#### Activity:
The result should be the lines from the one that contains "Alabama (84, 1148)" to the final line of the entries below, copied exactly and with no pictures.

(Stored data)
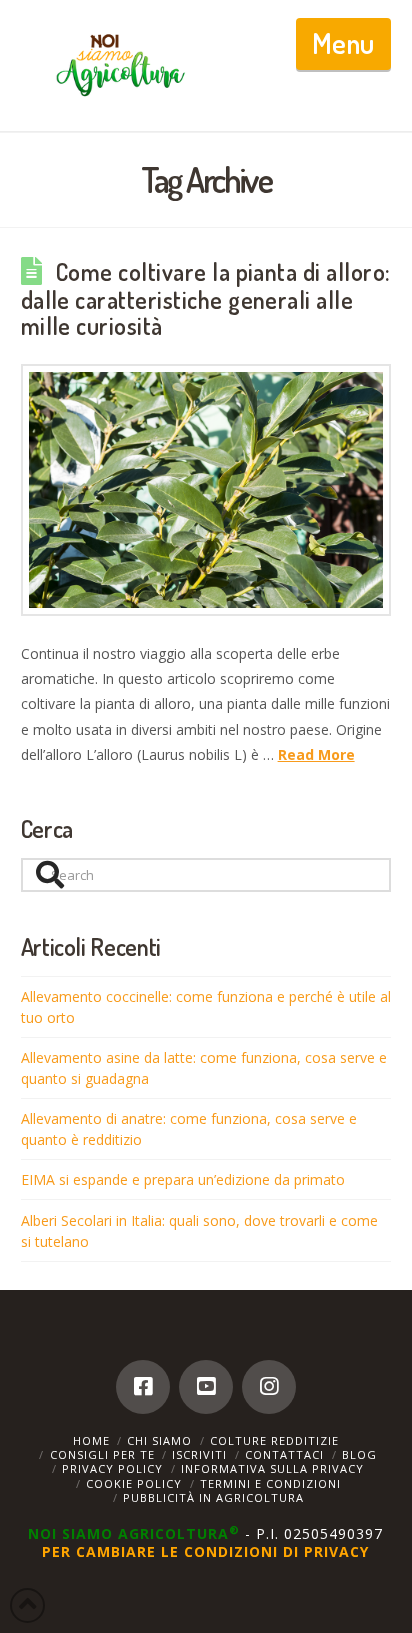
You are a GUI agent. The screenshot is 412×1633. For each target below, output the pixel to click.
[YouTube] (206, 1387)
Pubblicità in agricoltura (213, 1497)
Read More (316, 754)
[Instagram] (269, 1387)
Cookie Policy (134, 1483)
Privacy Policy (112, 1468)
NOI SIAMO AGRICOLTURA (134, 1533)
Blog (359, 1454)
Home (91, 1440)
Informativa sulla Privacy (272, 1468)
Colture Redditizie (274, 1440)
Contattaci (284, 1454)
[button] (343, 44)
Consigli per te (102, 1454)
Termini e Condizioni (270, 1483)
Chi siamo (159, 1440)
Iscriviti (199, 1454)
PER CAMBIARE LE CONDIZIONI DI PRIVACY (205, 1551)
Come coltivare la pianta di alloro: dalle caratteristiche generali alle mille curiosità (206, 299)
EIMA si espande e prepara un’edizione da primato (183, 1179)
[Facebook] (143, 1387)
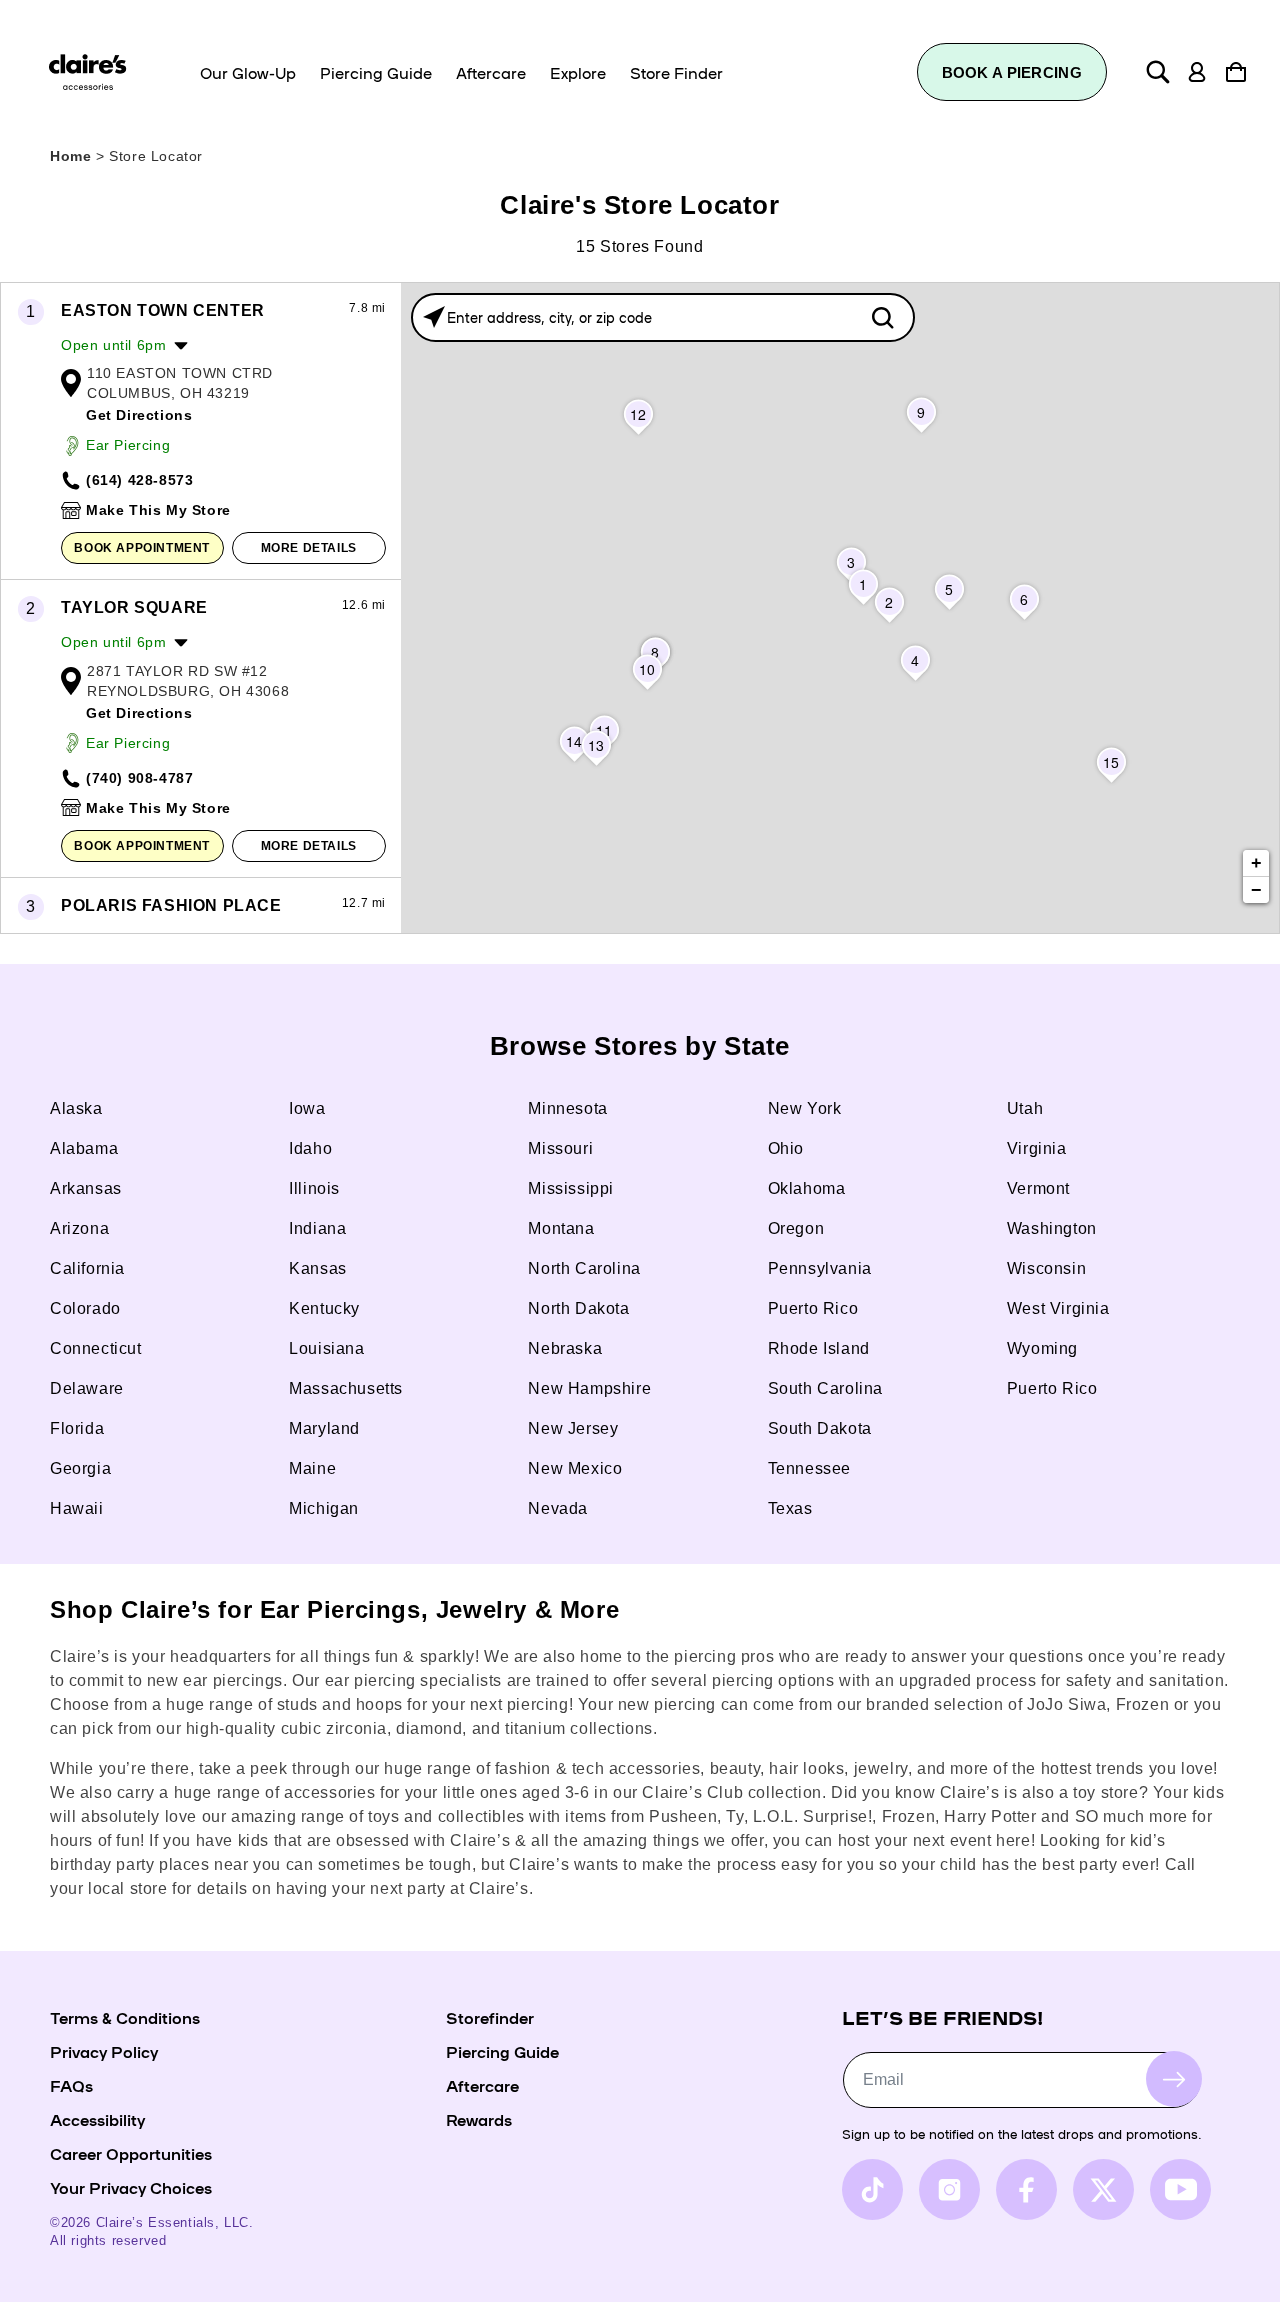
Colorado (85, 1308)
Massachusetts (346, 1388)
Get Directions (139, 415)
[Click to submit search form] (882, 317)
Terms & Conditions (125, 2017)
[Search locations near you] (434, 317)
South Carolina (825, 1388)
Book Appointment (142, 548)
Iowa (307, 1108)
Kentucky (324, 1308)
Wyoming (1042, 1348)
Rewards (479, 2119)
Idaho (310, 1148)
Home (70, 156)
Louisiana (326, 1348)
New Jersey (573, 1428)
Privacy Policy (104, 2051)
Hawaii (77, 1508)
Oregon (796, 1228)
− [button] (1257, 890)
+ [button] (1257, 863)
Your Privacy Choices (131, 2187)
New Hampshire (589, 1388)
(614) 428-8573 (139, 480)
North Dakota (578, 1308)
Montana (561, 1228)
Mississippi (571, 1188)
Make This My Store (158, 510)
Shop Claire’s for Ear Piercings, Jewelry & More (334, 1609)
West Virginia (1058, 1308)
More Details (309, 548)
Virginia (1037, 1148)
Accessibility (97, 2119)
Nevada (558, 1508)
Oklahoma (807, 1188)
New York (805, 1108)
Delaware (87, 1388)
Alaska (76, 1108)
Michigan (324, 1508)
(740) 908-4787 (139, 778)
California (87, 1268)
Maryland (324, 1428)
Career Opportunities (131, 2153)
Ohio (786, 1148)
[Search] (1158, 72)
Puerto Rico (813, 1308)
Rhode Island (819, 1348)
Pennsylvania (820, 1268)
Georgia (80, 1468)
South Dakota (820, 1428)
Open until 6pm (113, 345)
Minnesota (567, 1108)
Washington (1052, 1228)
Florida (77, 1428)
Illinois (314, 1188)
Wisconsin (1046, 1268)
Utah (1025, 1108)
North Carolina (584, 1268)
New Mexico (575, 1468)
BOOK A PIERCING (1012, 72)
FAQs (71, 2085)
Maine (312, 1468)
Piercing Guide (502, 2051)
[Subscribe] (1174, 2079)
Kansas (318, 1268)
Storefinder (490, 2017)
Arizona (79, 1228)
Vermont (1038, 1188)
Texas (790, 1508)
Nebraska (565, 1348)
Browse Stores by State (640, 1046)
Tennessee (809, 1468)
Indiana (317, 1228)
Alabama (84, 1148)
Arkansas (86, 1188)
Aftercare (482, 2085)
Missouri (560, 1148)
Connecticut (96, 1348)
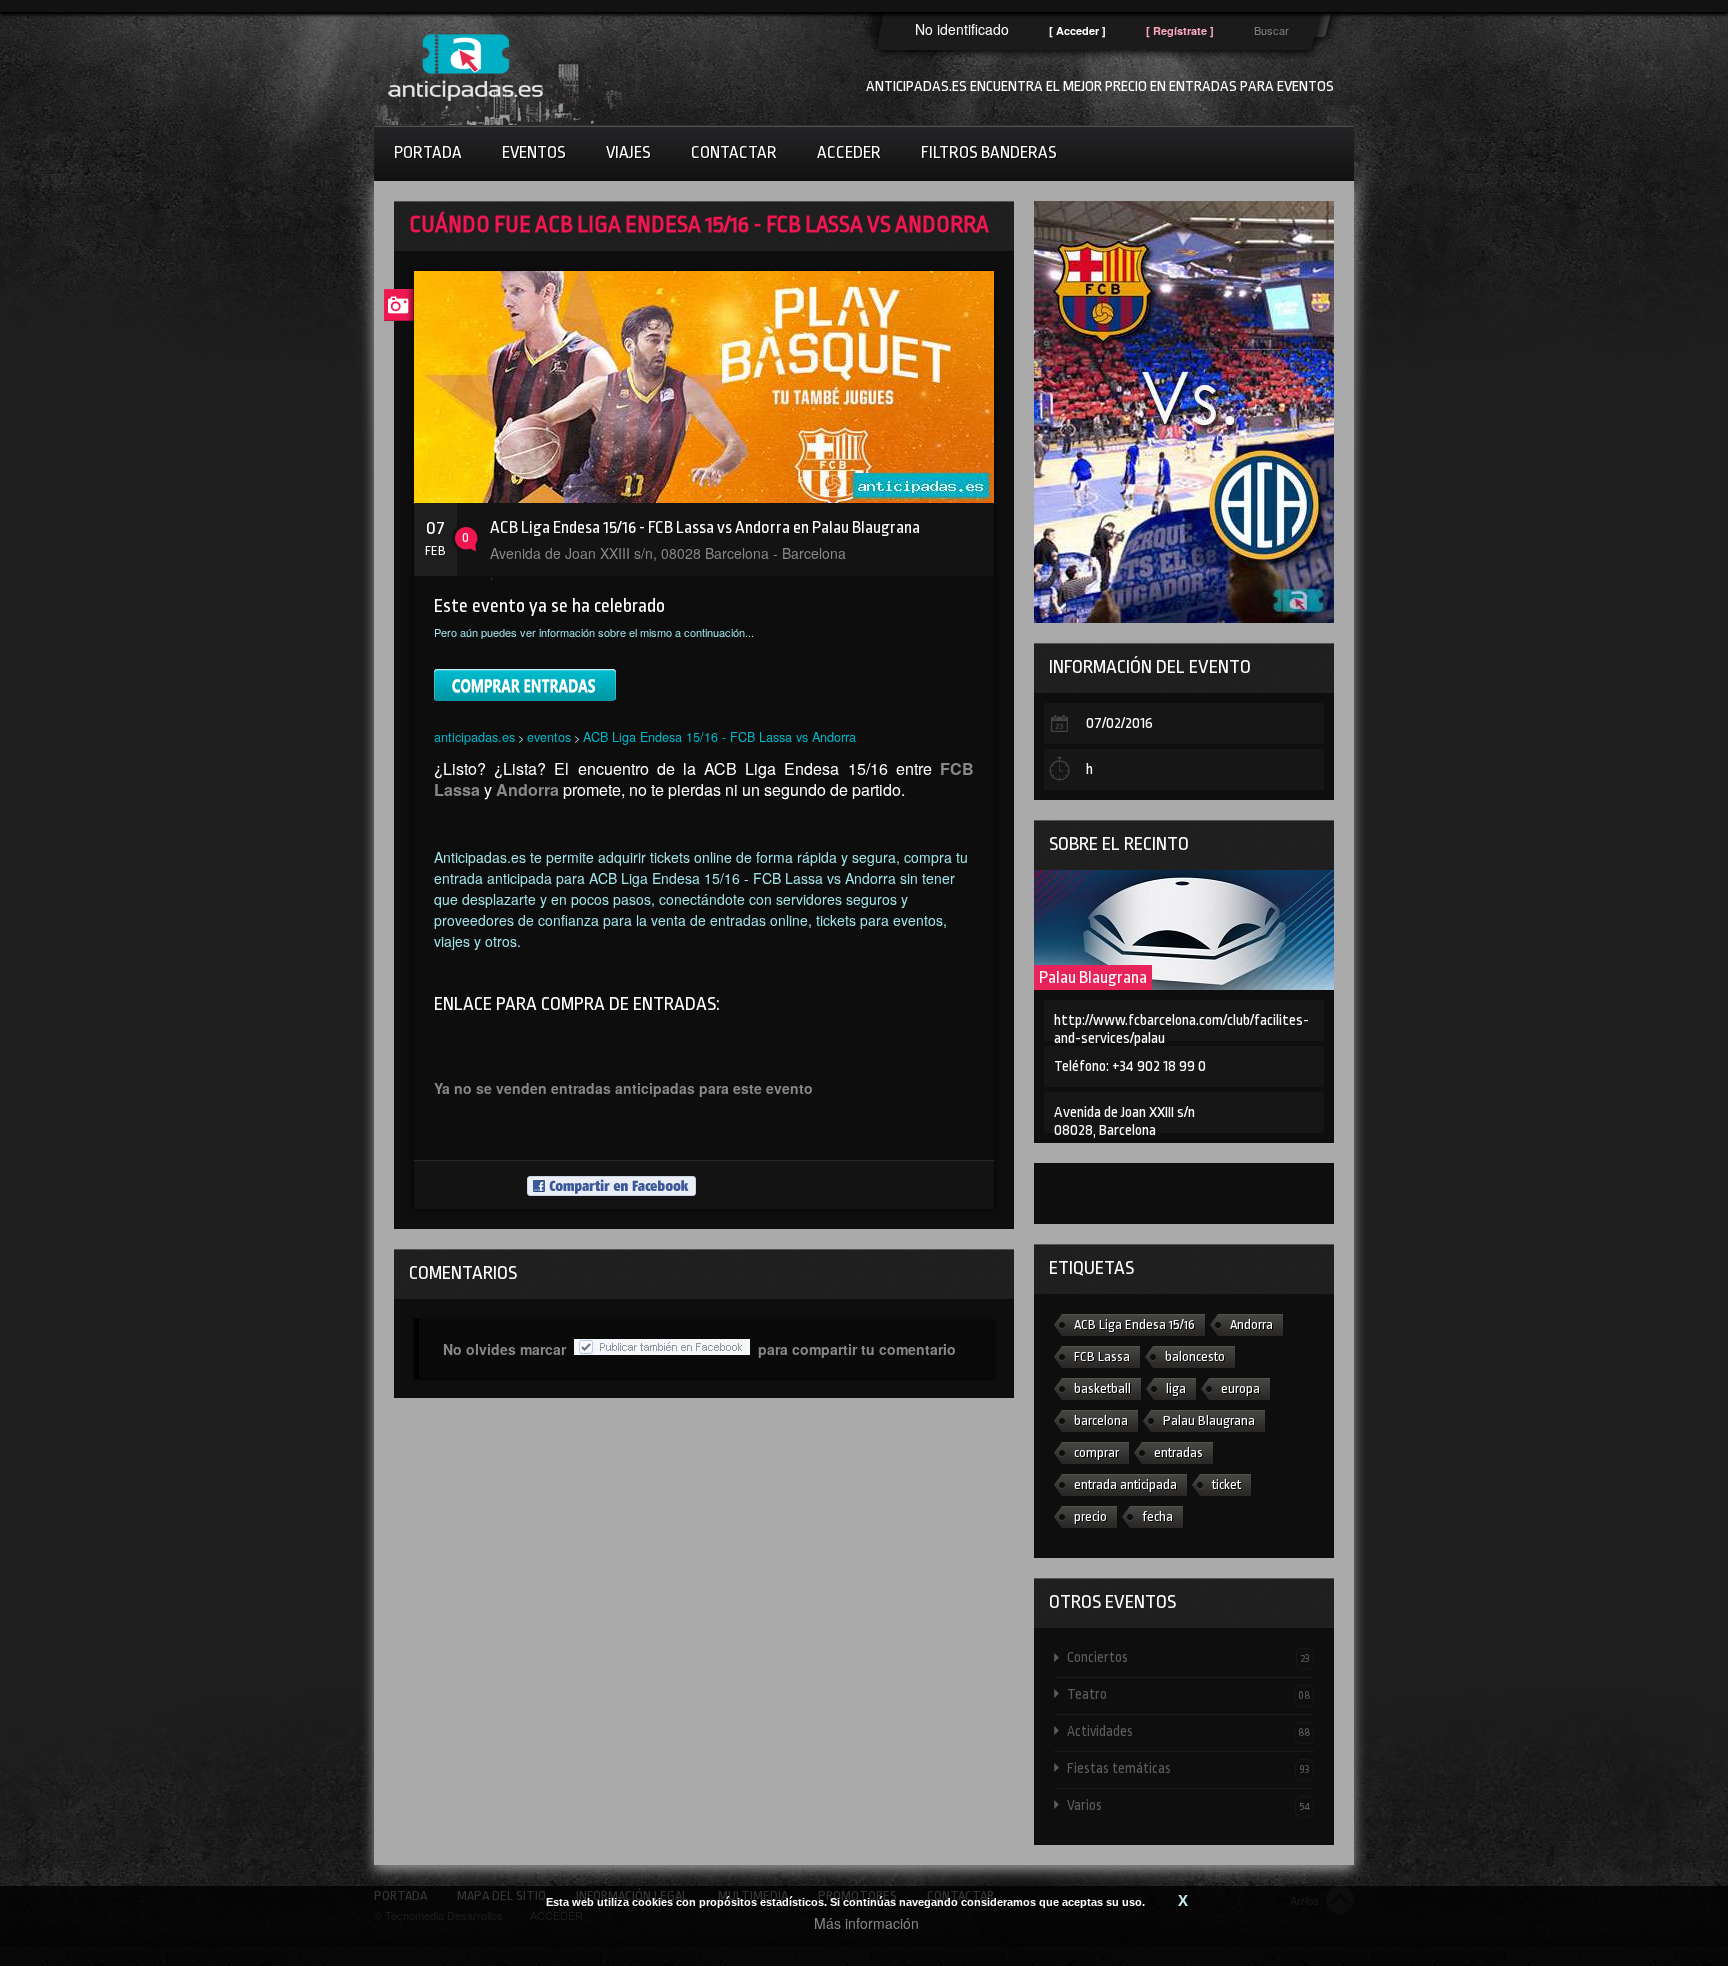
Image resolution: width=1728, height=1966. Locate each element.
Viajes (628, 152)
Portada (428, 152)
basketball (1102, 1388)
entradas (1178, 1452)
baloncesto (1195, 1356)
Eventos (534, 152)
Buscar (1271, 30)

#### Task solution:
Alabama (84, 1148)
Arkansas (86, 1188)
Aftercare (482, 2085)
Missouri (560, 1148)
Connecticut (96, 1348)
Image resolution: width=1728, height=1966. Locate each element.
Viajes (628, 152)
Portada (428, 152)
basketball (1102, 1388)
entradas (1178, 1452)
baloncesto (1195, 1356)
Eventos (534, 152)
Buscar (1271, 30)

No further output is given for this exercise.